### REQUEST
Carry on the passage about riding and shooting film along the Xindian River bikeway from the point where it ends.

### PASSAGE GIVEN

● ● ● ● ● ● ●

The Xindian Station area, right near the Xindian River, is a similar idea to Danshui, but smaller and more relaxed, more family oriented and less youth oriented. I didn't start shooting until I got down there, because riding on the roads here: A) requires complete attention to not get run over, and B) they all start looking the same. And since I hit the Xindian River, I decided to head back north on the riverside bikeway.

I must say, with all the faults in the planning of these bikeways, not to mention the ongoing construction, the sheer extent of the bikeway system along all the major rivers is quite a marvel. If only they could tie them integrally into Taipei recreational life, they would have a major score. If they could do that, it would be more impressive than Golden Gate Park and Central Park combined.

At this point, access is still the major problem and so I think use of the bikeways and riverside parks is still kind of a niche attraction. A lot of people do use them, but they're a gem to be sought out, not an attraction that people magnetize towards. When I mentioned them in class once, my teacher commented that they must be something that only foreigners know about, because she didn't know about them. She was wrong, but to my point.

I mostly continued to shoot at 800, but for some shots with a lot of sky background, I bumped it back down to 400. I need to take more comparison shots like I did with the last roll. I'm writing this like I'm telling someone else, but it's really just a reminder to myself.

Pentax ZX-5n, Ilford XP2 Super

this is the only one shot at 800, the rest are at 400

the two above are raw scans (no contrast/brightness adjustments)




4:13 p.m.
4:24 p.m.

4:26 p.m. - the lady walking backwards with me wondering if she'd bump into me, just because I'm stupid like that. 
4:30 p.m.


4:57 p.m. - I hate when people dump-post multiple pictures of the same thing, but then I realized these are one subject, but very different photos doing different things, so okay.
4:59 -5:00 p.m
iTunes soundtrack:
1. The Funky Avocado (Michael Hedges)

● ● ● ● ● ● ●

### RECORD SET
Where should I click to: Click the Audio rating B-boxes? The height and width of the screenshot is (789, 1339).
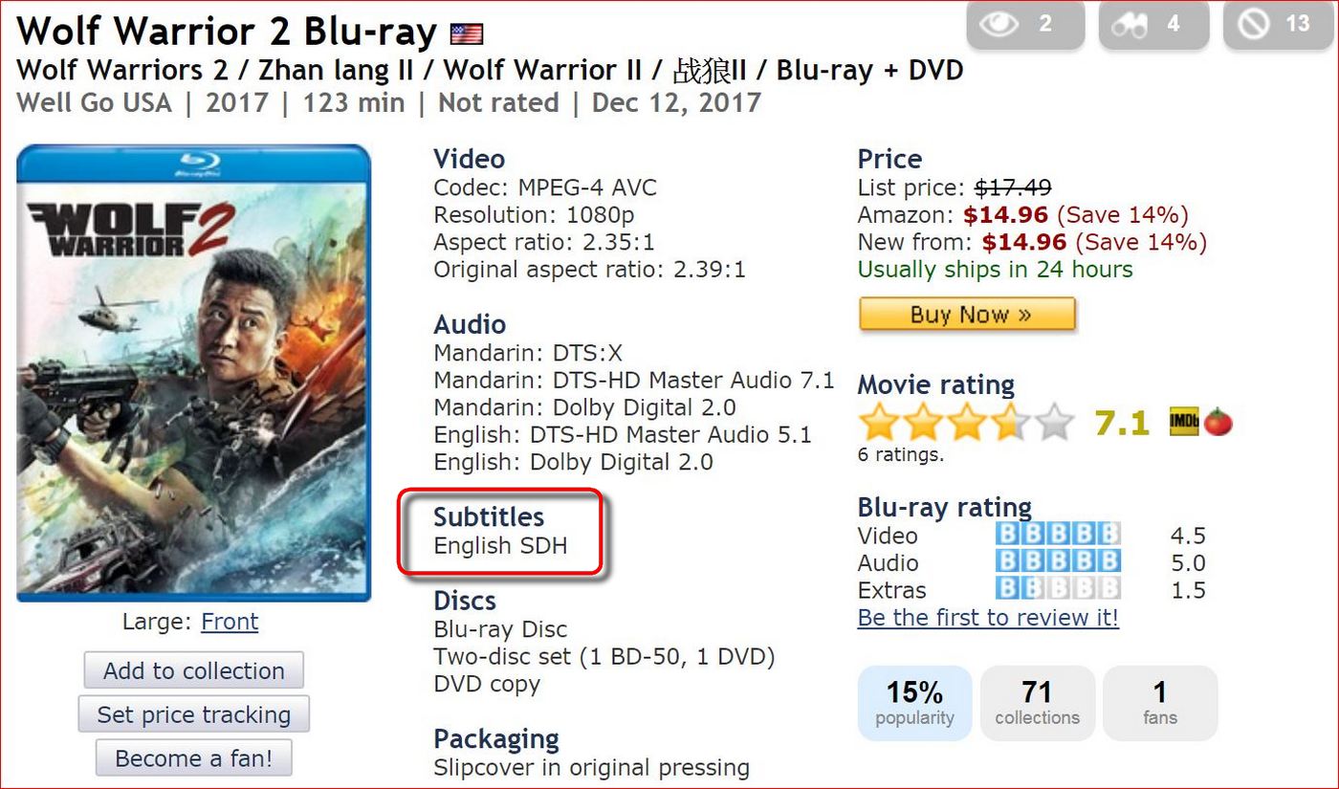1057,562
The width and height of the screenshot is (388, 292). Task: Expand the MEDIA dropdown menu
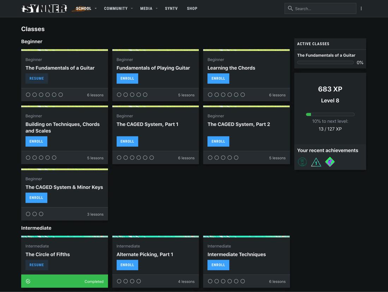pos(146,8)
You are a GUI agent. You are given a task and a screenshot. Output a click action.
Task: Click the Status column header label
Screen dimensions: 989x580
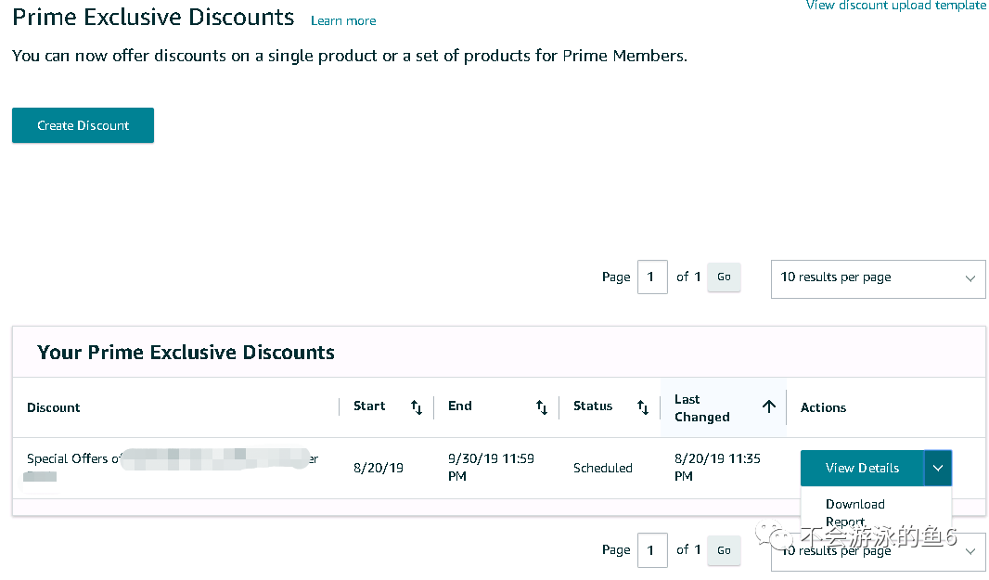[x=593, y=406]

● ● ● ● ● ● ●

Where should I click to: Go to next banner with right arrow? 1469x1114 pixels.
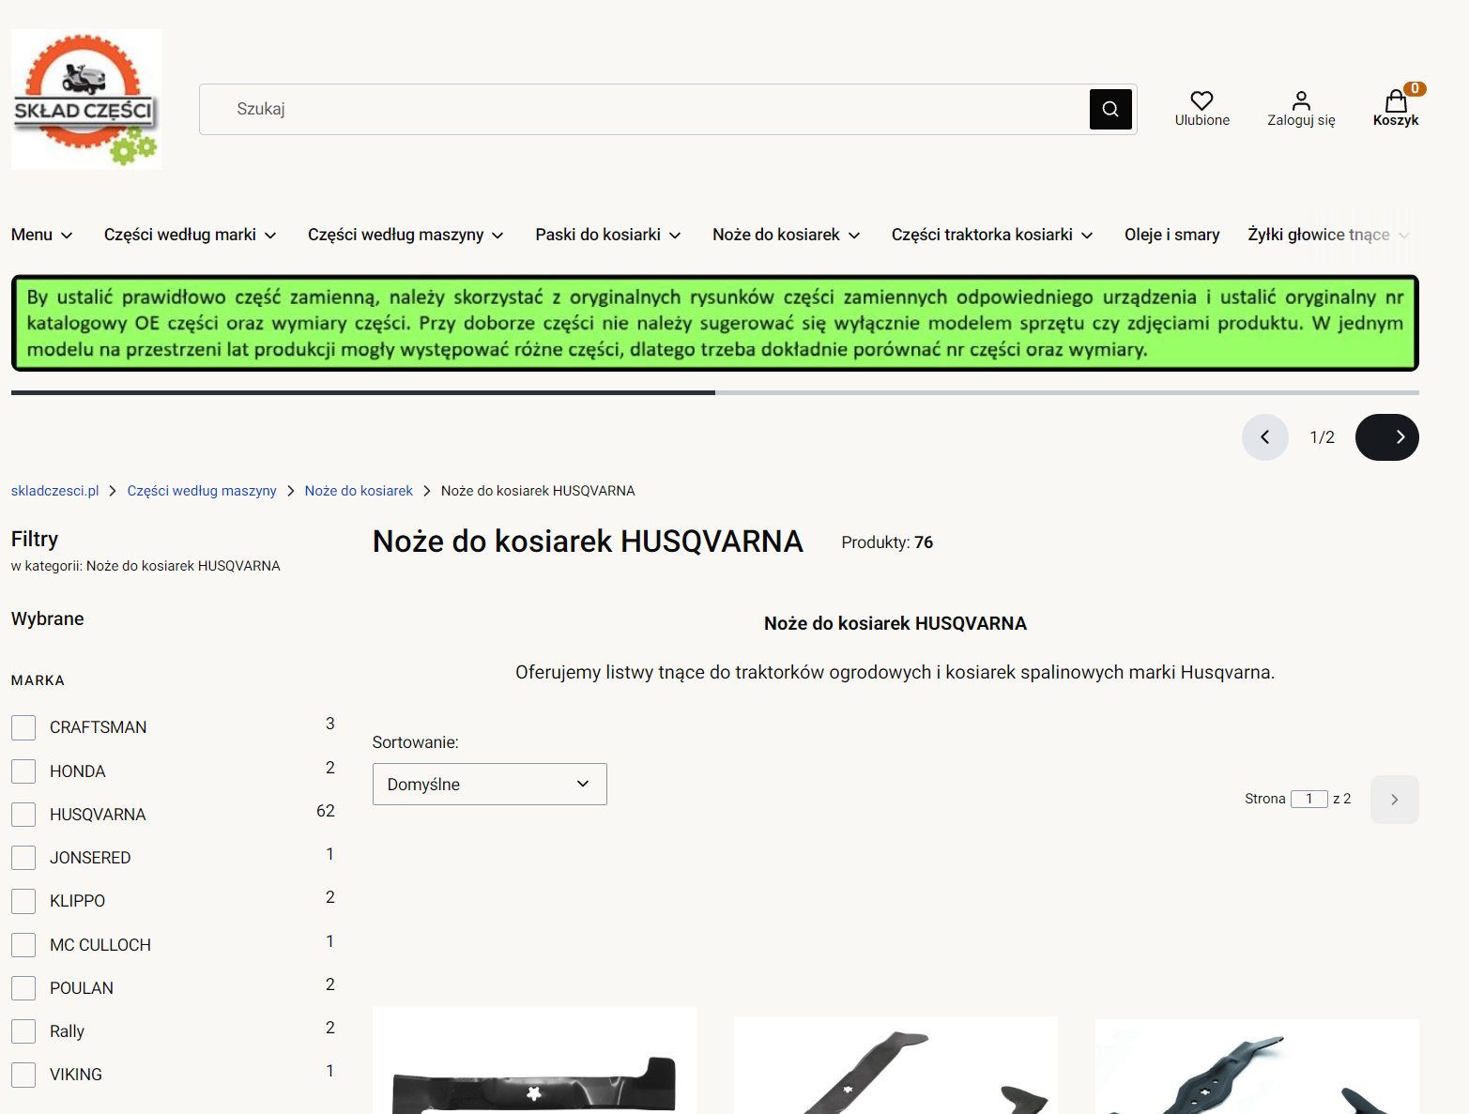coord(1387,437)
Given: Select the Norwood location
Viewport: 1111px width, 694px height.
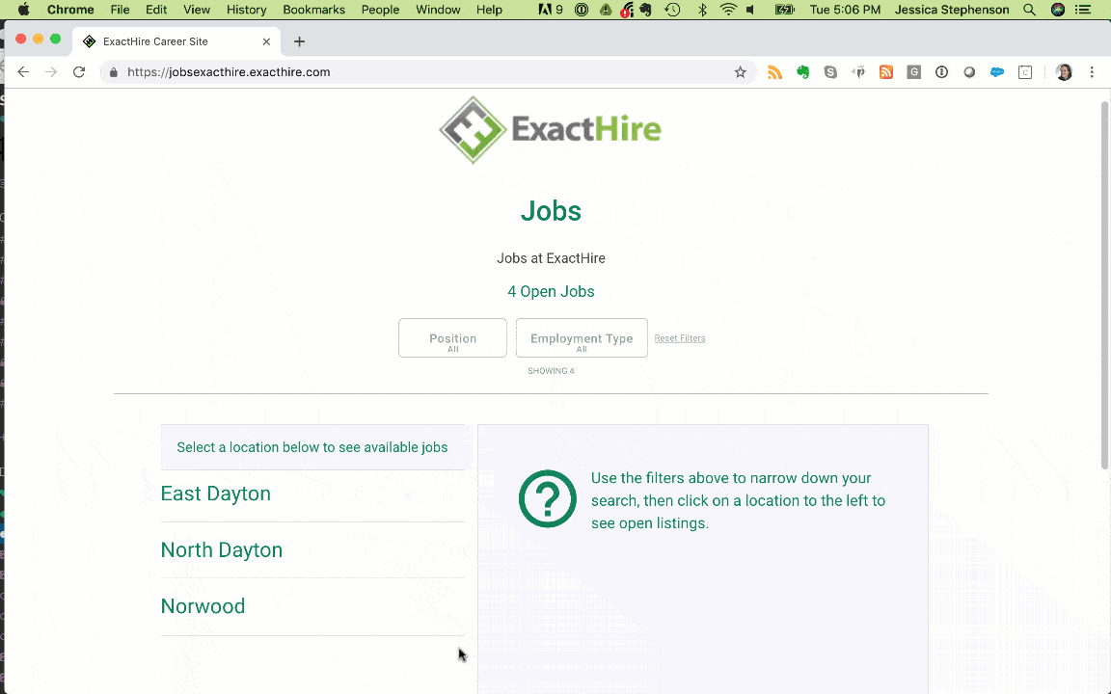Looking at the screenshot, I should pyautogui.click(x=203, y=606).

● ● ● ● ● ● ●

### RESPONSE TO THIS TASK
2. Saving Grace (Throwing Muses)
3. Sweet Thing (live) (David Bowie)
4. Rapture (Blondie)
5. I Saw the Light (The The)
6. The Hover is Ajar (Shannon Wright)
7. I'll Buy (The Replacements)
8. Vigil (Fish)
9. Country Honk (The Rolling Stones)
10. Explain It To Me (Liz Phair)

小心

Xiao Xin from keauxgeigh.

April 30, 2006; 4:26 P.M. - Xindian River Recreation Area, Xindian, Taiwan (south of Taipei). I was shooting when this woman was walking backwards towards me. Old people here walk backwards for exercise for some reason. As she approached me, I wondered if she would clue into the possibility that she might bump into something, so I switched over to MPEG and got the last few seconds of her approach before the other person tells her to look out. I was kinda hoping to capture an impact, but it was not to be. (Oh my god, and I didn't even get out of her way in the end. What a jerk! -ed.)

iTunes soundtrack:
1. Cello Suite No. 3, V. Bourree (J.S. Bach)
2. Brothers Gonna Work It Out (Public Enemy)
3. Erica Kane (Urge Overkill)
4. Dance Hall (Modest Mouse)
5. Luna Luna (Spitz)
6. Symphony No. 4, IV. Allegro Ma Non Troppo (Beethoven)
7. Appels + Oranjes (Smashing Pumpkins)
8. Do What You Have to Do (Sarah McLachlan)
9. Stay Hungry (live) (Talking Heads)
10. Open (Peter Gabriel - "The Last Temptation of Christ")

Saturday, April 29, 2006

One of my classmates dropped out because she decided to enter a law school program that starts in the middle of May. Last night was her last night here, and we all went out with her for dinner and then to a bar where our teacher joined us. Our super cute teacher. In the third hour of class, my mind sometimes shuts off to Chinese. You could say "你好嗎?" (How are you?) to me and I'd be like, "Strange noises are coming out of your mouth". What gets me through that hour is staring at teacher and appreciating the cuteness. I think this is fact, it's not like I'm hot for teacher. The Korean woman in class also agrees about this unwarranted cuteness. A lot of the cuteness is in her actions and gestures. Not to mention she's funny and quick-witted.

April 28, 7:47 p.m. - hot pot
9:00 p.m. - Kathy reading farewell cards
Soon after getting to the bar, before teacher arrived, I was regretting being there and pondering my exit. This social situation couldn't be good, and could only get worse. Remarkably, after teacher arrived and several pitchers of beer, it got better. I didn't zone off into my own world wondering what I was doing there, and rapport was decent with teacher – surprising since if you divided the class into good students and poor students, I would firmly plant my abilities on the poor side. I'm fine with classwork, homework, and tests, but I can't hold my own in the simplest conversation. Simple sentences and phrases and clauses, I can do. As soon as sentences get a little bit complex, syntax goes out the door and is replaced with goo.

April 29, 12:28 a.m.
1:26 a.m.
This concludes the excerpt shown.